Count the lines in the items below that contain the string "Date", matching uppercase and lowercase exactly. Reply with the number alone.

▬▬▬▬▬▬

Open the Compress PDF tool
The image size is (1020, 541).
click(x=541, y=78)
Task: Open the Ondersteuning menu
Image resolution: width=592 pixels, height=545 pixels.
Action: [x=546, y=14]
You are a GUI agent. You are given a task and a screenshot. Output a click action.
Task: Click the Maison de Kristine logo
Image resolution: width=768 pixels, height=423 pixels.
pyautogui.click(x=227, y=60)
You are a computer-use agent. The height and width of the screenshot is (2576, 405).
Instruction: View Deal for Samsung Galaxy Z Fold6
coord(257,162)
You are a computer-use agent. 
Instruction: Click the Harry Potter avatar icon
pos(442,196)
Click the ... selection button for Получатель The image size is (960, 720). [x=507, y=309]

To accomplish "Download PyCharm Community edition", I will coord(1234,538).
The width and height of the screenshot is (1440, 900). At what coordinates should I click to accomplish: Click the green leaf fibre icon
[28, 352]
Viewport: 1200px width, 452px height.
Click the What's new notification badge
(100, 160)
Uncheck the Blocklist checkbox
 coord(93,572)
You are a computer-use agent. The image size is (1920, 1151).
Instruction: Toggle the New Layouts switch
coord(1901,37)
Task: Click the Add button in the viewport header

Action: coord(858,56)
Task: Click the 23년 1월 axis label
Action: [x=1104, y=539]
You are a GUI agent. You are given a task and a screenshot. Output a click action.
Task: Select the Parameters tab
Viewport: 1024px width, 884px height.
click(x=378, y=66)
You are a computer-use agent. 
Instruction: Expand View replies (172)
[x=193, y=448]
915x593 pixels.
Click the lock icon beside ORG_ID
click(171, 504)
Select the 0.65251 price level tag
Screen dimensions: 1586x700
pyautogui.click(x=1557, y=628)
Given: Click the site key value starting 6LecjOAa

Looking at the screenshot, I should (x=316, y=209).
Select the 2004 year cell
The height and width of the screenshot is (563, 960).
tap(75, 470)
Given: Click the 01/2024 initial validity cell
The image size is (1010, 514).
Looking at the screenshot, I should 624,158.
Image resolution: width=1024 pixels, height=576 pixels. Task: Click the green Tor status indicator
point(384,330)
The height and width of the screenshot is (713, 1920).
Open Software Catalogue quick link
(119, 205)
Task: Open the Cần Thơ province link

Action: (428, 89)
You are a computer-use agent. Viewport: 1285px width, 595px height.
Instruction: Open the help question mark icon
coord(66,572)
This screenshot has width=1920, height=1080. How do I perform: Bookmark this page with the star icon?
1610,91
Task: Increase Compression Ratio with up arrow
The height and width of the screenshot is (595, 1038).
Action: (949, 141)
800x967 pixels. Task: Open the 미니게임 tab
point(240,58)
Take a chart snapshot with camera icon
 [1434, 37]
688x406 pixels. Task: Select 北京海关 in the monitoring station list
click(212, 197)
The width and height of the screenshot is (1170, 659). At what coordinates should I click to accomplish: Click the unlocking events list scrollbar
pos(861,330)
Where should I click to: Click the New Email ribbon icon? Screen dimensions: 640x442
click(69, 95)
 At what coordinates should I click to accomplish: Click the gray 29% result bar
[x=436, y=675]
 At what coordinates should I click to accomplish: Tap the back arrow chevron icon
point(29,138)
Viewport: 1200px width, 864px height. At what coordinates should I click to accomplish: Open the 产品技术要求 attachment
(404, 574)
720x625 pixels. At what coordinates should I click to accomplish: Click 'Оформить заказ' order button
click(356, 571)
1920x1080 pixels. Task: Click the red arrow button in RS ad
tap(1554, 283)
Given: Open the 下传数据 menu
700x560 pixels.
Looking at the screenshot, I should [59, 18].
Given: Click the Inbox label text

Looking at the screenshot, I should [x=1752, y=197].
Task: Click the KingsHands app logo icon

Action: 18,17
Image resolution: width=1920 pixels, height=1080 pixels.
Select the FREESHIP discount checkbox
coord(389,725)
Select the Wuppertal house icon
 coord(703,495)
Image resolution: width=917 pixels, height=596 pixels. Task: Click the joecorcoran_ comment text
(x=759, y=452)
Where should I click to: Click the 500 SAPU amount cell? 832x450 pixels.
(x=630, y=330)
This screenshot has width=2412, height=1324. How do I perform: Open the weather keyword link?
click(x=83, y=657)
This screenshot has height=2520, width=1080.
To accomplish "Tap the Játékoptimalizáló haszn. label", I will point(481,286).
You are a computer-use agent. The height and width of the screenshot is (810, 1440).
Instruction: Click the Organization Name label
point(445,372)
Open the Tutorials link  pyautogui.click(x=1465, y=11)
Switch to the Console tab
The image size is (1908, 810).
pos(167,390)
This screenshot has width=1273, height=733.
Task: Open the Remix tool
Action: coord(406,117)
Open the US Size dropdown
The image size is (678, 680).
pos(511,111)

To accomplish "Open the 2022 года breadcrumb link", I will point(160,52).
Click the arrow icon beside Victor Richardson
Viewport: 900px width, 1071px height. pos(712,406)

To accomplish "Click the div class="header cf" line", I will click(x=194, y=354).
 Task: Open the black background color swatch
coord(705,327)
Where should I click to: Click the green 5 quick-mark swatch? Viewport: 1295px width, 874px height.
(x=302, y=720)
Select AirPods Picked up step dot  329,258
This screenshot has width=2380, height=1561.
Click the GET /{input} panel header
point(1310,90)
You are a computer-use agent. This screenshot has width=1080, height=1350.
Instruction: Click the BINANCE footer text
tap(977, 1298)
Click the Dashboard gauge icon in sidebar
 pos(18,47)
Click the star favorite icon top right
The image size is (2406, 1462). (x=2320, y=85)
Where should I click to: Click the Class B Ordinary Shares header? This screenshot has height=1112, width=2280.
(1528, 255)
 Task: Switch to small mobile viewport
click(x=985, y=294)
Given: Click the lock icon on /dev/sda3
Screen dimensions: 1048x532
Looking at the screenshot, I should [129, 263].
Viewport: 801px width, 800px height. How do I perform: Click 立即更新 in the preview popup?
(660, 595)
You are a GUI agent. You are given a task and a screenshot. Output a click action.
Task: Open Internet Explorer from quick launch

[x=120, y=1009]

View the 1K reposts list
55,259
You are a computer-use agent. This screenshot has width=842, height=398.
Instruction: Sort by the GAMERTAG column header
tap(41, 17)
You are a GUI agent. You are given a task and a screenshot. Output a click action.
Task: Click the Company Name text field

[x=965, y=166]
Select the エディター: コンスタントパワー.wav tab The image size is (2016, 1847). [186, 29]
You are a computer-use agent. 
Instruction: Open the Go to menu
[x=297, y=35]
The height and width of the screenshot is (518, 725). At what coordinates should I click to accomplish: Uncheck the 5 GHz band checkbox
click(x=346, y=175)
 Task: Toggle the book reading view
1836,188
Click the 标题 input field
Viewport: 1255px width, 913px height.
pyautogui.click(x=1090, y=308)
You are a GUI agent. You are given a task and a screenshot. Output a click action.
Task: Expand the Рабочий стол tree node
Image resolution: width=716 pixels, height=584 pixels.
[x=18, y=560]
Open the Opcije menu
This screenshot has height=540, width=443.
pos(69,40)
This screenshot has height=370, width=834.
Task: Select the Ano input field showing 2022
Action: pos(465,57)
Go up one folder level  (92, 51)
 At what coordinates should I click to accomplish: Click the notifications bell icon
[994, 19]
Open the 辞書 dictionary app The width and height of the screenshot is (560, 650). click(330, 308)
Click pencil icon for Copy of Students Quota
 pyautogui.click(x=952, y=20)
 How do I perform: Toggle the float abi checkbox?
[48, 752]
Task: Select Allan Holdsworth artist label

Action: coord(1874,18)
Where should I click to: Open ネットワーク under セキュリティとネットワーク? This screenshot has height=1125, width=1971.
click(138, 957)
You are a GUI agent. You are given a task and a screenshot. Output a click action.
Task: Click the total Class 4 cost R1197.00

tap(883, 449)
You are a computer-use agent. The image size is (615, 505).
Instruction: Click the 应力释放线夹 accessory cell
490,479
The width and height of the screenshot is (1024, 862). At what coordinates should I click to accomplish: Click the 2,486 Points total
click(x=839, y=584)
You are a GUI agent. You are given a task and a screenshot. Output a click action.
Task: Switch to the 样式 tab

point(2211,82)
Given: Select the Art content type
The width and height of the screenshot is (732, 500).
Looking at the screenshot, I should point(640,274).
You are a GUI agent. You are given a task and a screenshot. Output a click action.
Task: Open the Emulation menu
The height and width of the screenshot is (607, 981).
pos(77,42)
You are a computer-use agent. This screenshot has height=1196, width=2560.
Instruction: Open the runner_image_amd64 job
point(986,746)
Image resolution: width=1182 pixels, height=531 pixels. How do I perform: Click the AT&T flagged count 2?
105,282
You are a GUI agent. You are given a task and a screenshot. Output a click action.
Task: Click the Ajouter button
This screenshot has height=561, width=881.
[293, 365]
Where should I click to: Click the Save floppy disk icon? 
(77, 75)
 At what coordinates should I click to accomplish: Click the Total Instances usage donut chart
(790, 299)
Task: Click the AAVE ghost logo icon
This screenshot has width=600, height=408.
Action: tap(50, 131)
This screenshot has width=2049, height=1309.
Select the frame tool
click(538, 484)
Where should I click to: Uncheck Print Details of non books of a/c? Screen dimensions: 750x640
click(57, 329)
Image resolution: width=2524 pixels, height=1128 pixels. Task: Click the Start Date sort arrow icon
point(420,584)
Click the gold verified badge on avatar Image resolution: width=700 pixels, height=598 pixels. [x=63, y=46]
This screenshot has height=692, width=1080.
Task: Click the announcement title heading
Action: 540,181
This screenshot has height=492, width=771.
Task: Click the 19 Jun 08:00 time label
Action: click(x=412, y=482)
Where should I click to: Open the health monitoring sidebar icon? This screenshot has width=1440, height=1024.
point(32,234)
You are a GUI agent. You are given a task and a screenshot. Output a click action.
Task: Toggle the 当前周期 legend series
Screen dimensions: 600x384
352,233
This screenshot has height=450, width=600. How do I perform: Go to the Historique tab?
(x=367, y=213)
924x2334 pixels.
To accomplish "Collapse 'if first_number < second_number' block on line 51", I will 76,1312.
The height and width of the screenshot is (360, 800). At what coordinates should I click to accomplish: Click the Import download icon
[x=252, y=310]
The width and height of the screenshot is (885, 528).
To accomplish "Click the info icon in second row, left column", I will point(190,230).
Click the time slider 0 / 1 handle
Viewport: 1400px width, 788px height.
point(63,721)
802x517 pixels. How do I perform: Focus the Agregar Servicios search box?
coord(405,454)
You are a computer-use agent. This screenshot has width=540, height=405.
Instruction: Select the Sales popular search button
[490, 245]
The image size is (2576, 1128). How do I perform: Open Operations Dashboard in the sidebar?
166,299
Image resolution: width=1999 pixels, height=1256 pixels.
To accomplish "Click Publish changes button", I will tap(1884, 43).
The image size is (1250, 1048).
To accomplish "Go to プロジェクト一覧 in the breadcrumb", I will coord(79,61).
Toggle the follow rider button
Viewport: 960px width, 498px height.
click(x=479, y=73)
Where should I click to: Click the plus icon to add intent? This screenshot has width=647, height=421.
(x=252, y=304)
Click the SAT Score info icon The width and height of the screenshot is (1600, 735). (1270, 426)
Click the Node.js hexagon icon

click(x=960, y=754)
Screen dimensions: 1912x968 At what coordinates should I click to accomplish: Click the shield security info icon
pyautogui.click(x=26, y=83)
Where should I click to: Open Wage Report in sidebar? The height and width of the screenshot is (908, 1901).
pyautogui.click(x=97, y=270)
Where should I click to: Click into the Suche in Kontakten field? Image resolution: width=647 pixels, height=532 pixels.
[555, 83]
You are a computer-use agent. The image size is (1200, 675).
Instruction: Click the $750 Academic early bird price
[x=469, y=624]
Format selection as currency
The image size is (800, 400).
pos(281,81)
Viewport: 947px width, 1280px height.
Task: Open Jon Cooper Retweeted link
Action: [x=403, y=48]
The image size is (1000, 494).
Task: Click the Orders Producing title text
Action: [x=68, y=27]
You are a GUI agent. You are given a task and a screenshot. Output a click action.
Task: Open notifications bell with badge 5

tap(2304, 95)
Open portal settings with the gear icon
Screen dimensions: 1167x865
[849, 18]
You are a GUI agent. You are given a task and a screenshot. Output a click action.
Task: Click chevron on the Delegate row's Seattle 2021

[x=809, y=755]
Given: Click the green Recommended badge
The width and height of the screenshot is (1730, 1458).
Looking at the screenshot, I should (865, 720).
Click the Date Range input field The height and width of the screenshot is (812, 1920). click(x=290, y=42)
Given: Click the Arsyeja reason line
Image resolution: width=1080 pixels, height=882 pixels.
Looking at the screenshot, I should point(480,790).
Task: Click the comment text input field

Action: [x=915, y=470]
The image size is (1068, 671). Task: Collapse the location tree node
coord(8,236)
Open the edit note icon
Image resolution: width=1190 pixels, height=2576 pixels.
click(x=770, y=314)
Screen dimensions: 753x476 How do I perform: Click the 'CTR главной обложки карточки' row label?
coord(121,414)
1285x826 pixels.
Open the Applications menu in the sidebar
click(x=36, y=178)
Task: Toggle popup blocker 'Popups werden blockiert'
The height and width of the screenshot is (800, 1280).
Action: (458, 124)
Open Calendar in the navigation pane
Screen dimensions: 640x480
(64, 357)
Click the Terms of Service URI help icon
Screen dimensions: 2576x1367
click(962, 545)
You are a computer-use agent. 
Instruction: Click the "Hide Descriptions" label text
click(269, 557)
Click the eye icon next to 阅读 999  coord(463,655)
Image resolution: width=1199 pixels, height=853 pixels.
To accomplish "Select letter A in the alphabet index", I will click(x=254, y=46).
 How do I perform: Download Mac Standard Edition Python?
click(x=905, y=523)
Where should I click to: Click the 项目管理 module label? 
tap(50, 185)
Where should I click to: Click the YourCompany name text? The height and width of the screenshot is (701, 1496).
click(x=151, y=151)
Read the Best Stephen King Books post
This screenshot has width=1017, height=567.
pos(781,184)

▬▬▬▬▬▬

ANSWER FOR THE TASK: 2